Van Gogh, tal vez el primer expresionista, resumía su intimidad angustiada y su desasosiego en estas palabras: "Yo quisiera pintar a los seres con un no sé qué de eterno". Toda la escuela expresionista parece haber surgido, con violencia, del abismo más desgarrado del ser. Es un arte sin equilibrio, tumultuosamente disgregado, invadido por figuras alucinantes, agitadas y contorsionadas, que producen una infinita sensación de caos, reflejo exacto de la crisis que comenzaba a zarandear al mundo. El expresionismo granaría con la obra de Rouault y alcanzaría su vivencia de máxima angustia en Kokoschka, figura inteligentemente interpretada por Hans Platschek.
En España, el abstractismo posterior, triunfante en el Nueva York de Rothko y Pollock, de Kline y Kooning, tributarios de nuestro Miró, se manifestó hace más de medio siglo de forma poderosa con Tapies, Oteiza, Chillida, Chirino, Ferrand, con la obra llena de fuerza, de inquieta zozobra por la búsqueda, del grupo de Madrid El Paso, formado por Antonio Saura, Manuel Millares, Rafael Canogar, Luis Feito, Manuel Viola y mi inolvidado amigo el gran Manolo Rivera.
El hiperrealismo reaccionó ante la marea de aquellas vanguardias hoy anchamente superadas y Antonio López se alzó como referencia nacional e internacional, igual que Wyeth en los Estados Unidos de América. No sería justo alienar a Alwin van der Linde en el hiperrealismo. Su pintura tiene perfiles fuertemente originales y desvela la personalidad de un artista plural que recorre en soledad sus caminos vitales. Se mueve en un realismo conceptual.

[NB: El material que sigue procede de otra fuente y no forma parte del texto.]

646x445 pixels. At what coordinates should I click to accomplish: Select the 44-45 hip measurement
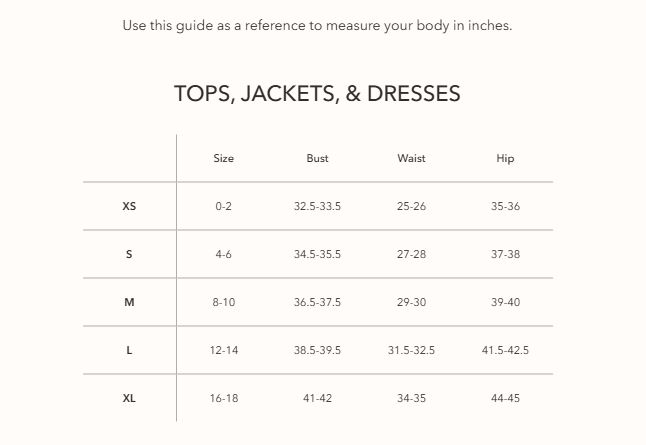[505, 398]
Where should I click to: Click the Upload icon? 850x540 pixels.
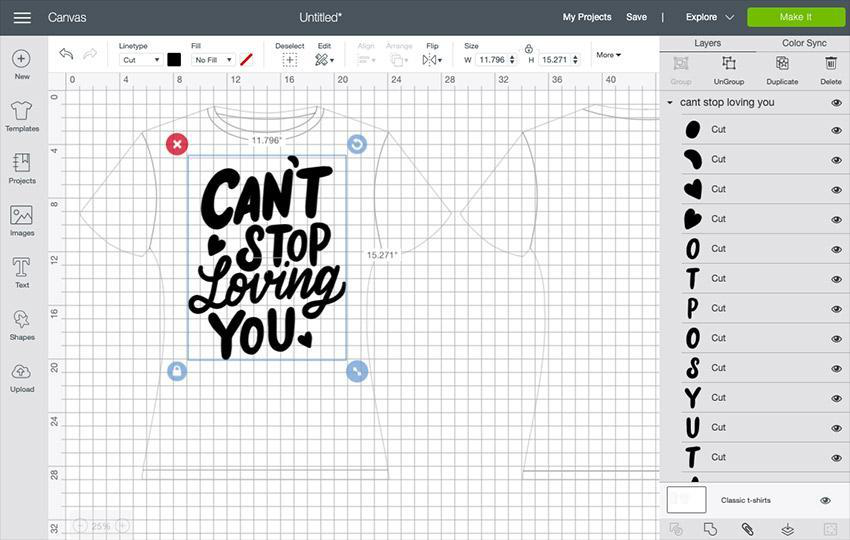tap(22, 376)
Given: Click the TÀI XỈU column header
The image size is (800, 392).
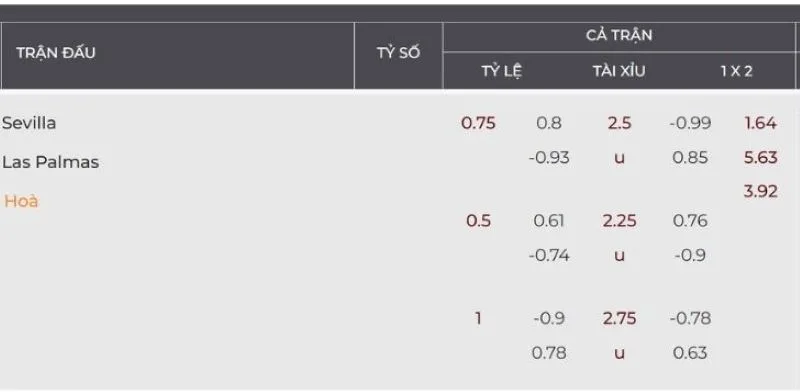Looking at the screenshot, I should click(618, 71).
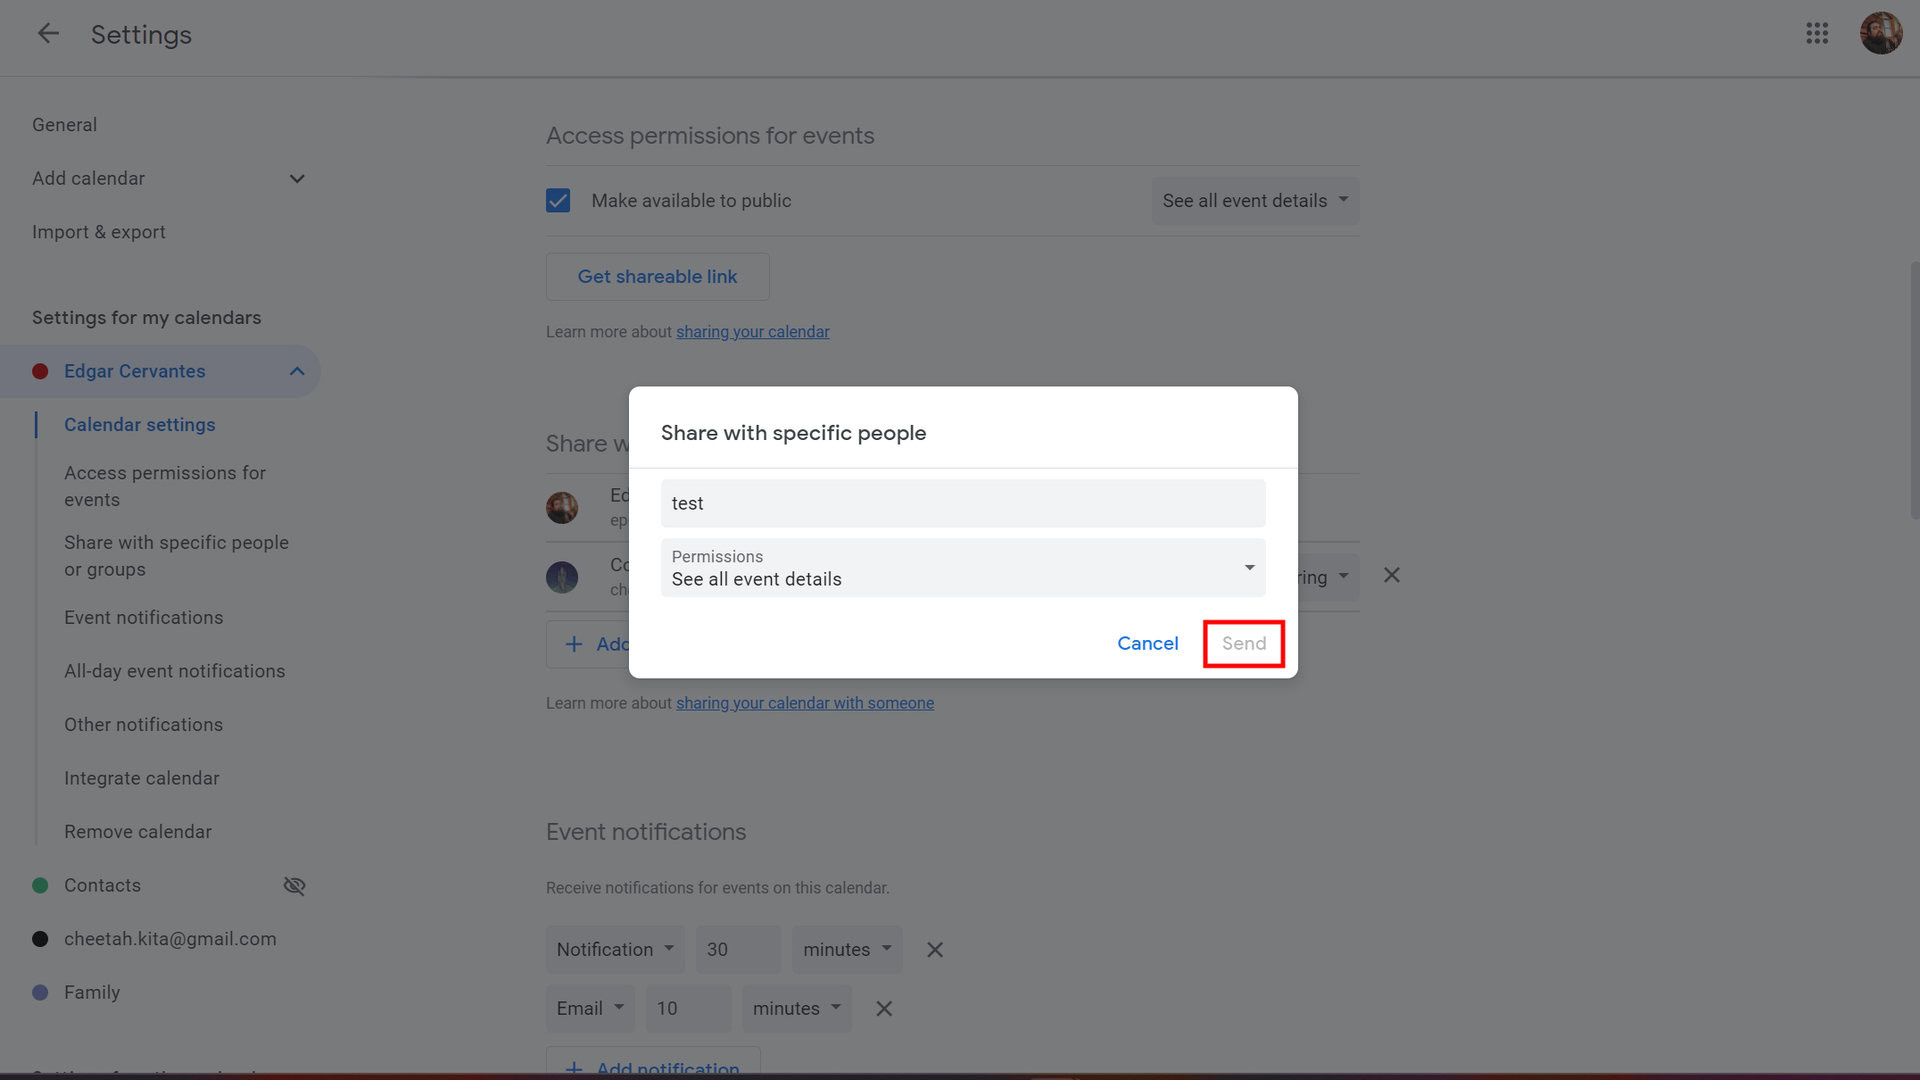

Lo que de verdad le interesa a Linde de la pintura "es la posibilidad de crear una ventana abierta al misterio". Quien haya visto su exposición en Ansorena sabe que esa afirmación refleja la verdad y que la obra de Linde es la "comunión directa entre la mente y la pintura", idea condensada en sus paisajes a veces estremecedores de la tierra y del alma.